Н. С. Морозову

4/17 мая 1906 г.
[Марина-ди-Пиза]

5-е письмо.

Благодарю тебя, милый друг Никита Семёнович, за твои быстрые, энергичные действия. Я ничего ещё не получил до сих пор от Свободина, что даёт мне возможность с полным правом отказаться от его работы, если таковая всё-таки придёт. Хочу думать, что Слонов не хуже сделает, а кроме того, он аккуратный, и гораздо более для меня симпатичный, а посему дело с ним иметь для меня приятнее. Согласен с тобой также относительно размера и рифмы стихов. Надеюсь, что Слонов мне скоро что-нибудь и пришлёт и сообщит свой адрес, которого я не помню, тогда я отстану от тебя с разными поручениями. Мне хочется только, чтоб ты предупредил бы Слонова о том, чтоб он не был скуп на слова. Нет ничего досаднее, когда не хватает слов. В противном же случае — их легко сократить самому.

Живём мы тихо и приятно. Мне здесь пока нравится. Боюсь только наступления сезона, когда здесь всё переполнится и когда тишина исчезнет. Чувствую я себя недурно! Что же касается моей головы, то она всё-таки пустая пока, и мне остаётся надеяться только на текст, который, может быть, что-нибудь и вытащит из моей головы. На днях написал письмо в Дирекцию императорских театров с просьбой отсрочить мой решительный ответ ещё на месяц, а так как очень возможно, что, по прошествии этого срока, я не буду в состоянии подписать контракт, то прошу их озаботиться всё-таки приисканием мне заместителя. Такое же письмо отправил в вашу Дирекцию, относительно симфонических концертов... Тяжело сочинять после такой длинной паузы! И ещё хочу сказать, что очень это меня смущает во всех смыслах: и в смысле личного самочувствия, а также и в смысле решения всех моих будущих планов. С Америкой, похоже, ничего не выйдет. Они меня хотят прижать, кажется. Я же им поставил ультиматум и назначил месячный срок. Кстати, Америка мне непременно нужна, если я отказываюсь от всего московского (откуда ты получил известие, что Сафонов приглашён на три года дирижировать Филармоническими концертами). Вот это всё вместе меня и смущает. Без чего-нибудь одного я прожить не могу. Что же оставить? За Америку я оттого держусь, что она, давая мне большую сумму денег, отнимает только два месяца. А если там надуют, и если я ничего не напишу? Вот и начинаются мои вечные припевы...

Отчего ты мне не пишешь ничего о себе?
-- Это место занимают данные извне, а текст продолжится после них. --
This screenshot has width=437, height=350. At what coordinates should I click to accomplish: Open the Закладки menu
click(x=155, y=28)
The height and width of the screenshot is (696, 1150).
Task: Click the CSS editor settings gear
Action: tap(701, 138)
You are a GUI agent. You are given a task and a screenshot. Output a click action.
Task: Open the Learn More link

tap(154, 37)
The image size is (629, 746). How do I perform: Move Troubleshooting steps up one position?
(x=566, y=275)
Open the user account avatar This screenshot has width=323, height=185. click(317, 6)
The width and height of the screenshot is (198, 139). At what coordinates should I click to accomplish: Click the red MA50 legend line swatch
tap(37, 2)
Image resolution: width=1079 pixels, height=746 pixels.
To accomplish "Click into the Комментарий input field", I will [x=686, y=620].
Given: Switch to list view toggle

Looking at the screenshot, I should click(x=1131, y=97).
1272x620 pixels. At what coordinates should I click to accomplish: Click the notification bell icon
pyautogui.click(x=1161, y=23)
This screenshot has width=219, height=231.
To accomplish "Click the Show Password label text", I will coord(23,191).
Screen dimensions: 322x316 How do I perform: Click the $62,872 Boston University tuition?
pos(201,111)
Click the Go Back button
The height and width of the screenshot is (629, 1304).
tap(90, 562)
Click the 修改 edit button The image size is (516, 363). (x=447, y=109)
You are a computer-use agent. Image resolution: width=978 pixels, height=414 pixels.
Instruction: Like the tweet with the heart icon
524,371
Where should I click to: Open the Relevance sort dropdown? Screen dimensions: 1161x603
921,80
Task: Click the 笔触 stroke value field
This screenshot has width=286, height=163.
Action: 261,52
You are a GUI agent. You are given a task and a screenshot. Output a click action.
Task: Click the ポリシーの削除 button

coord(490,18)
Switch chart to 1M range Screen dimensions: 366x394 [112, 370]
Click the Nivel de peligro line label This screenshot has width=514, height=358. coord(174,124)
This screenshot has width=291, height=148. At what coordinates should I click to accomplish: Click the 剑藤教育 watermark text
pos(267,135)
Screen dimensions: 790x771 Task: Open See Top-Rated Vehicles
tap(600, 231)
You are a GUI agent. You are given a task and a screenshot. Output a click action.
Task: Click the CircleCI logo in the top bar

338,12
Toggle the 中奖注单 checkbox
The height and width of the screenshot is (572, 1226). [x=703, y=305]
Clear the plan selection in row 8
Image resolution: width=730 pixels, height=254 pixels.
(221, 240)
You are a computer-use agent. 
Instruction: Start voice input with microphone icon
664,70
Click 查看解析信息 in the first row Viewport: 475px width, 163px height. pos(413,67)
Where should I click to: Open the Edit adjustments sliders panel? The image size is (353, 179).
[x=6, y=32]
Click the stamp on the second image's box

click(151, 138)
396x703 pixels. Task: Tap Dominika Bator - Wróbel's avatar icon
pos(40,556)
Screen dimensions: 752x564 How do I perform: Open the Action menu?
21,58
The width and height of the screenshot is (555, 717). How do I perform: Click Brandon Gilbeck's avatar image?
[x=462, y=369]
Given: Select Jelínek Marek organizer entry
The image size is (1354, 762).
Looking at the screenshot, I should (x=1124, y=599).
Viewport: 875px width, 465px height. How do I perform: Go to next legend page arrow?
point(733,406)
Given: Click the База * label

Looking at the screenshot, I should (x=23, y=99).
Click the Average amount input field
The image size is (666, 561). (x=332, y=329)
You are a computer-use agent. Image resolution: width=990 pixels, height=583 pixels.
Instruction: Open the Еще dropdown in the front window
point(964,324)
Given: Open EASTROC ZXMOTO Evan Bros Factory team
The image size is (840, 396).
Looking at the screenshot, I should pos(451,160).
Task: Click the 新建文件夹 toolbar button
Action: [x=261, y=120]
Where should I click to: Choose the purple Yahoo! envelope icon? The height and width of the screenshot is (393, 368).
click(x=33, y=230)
Меня, право, это очень интересует, а ты точно воды взял в рот! Напиши мне!

Получаю здесь две газеты: «Новое время» и «Русские ведомости» и на каждый звонок бегаю сам отворять, думая что это почта. Я пока ещё знаю только о торжестве открытия Думы. Речь Петрункевича мне показалась неудачною. Первая речь, в первом заседании, при открытии первого русского парламента и речь на такую тему ещё — могла бы быть более полной, более освещённой со всех сторон, а значит более убедительной. И что же сделали в ответ на неё члены Думы? Похлопали только. А где же какое-нибудь решение и постановление? Придётся, значит, опять затрагивать этот вопрос. И это будет лучшим доказательством того, что в первый раз вопрос был затронут неудачно, а главное безрезультатно. Не понравился мне также инцидент Муромцева с приставами. Тоже, как будто, ни к чему! Мы с тобой Свободина выгнали более мотивированно! До свиданья. Всего тебе хорошего! Пиши мне.

Твой С. Р.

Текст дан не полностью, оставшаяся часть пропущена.